とりあえず公開されている情報から自分なりを理解をまとめてみる。
今まで音声インタフェースの設計は graph-based な手法でやっていた。以下の図のようなやつ。
いわゆる Happy Path と呼ばれるユーザーとのやりとりが上手くいくパターンだけを記述するならこれでも表現できるが、実際にはユーザーから予想外のことを言われたりだとか、そもそも音声アシスタントが認識ミスをするなどの理由でうまくいかないことは必ずある。
うまくいかなかった時にどうするかは考慮しなければならないが、上記の graph-based な手法ではパスが複雑になりすぎるし、なんらかの修正のたびに壊れやすくなってしまう。
これを解決するために frame-based な手法であるSituational Designが導入された。具体的なのは以下のリポジトリにまとめられている。
上記リポジトリより引用
Situational Design では上記のテンプレートを組み合わせて会話のフローを設計していく。
テンプレートには「ユーザーからの発話」「会話のシチュエーション」「Alexaの返す発話」などを記入する。これらはまとめて会話の turn と呼称されている。
これを一通り作成したら、会話の開始から時間軸に沿って会話の終了まで横一直線に並べていく。
この時 graph-based な手法のように分岐は作らない。一直線の会話のやりとりだけを Storyboard として表現する。
公式ドキュメントより引用
分岐は作らないが、やりとりにバリエーションがある場合、例えば初めての会話の時と2回目以降の会話でユーザーからの発話が違う、Alexaのレスポンスが違うなど想定する場合はそれぞれ turn を作成し、縦一直線に並べておく。
最初に作るであろう Storyboard はおそらく Happy Path のものだろうが、それができたら何かしらうまくいかないパターンの Storyboard などもそれぞれ作成をしていく。
graph-based な手法と違って、パス1つにつき1つの Storyboardを作成する。
ドキュメントには書いていなかったので正しいかはわからないが、Storyboardを作成する上でなんかやりとりに違和感がある場合は、それを補完する turn を作成して挿入すればいいのではないかと思う。
感想
結局のところ graph-based な手法と比較して、ノードが turn になって、 graph が Storyboard と呼ばれるようにだけなんじゃないかなと思ったが、公式の例を見たりすると、基本的に一直線に前にしか進まないところがまた一つの重要なポイントなんじゃないかなと思った。
Google Assistant のデザインガイドにも「会話に後戻りはない」みたいなこと書いてあった記憶があるし(細かい言い回しはちょっと違うかも)。
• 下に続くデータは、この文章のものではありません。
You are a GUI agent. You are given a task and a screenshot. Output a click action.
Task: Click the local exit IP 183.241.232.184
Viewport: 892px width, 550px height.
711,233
また、 graph-based な手法では色々なパスをひとつの graph にまとめてしまっているが、Situational Design では1つのパスに1つの Storyboard を用意することで複雑さを排除しているんじゃないかと思った。
というわけで次回はこのSituational Designを実践していく際に頭に入れておくべき4原則についてまとめる。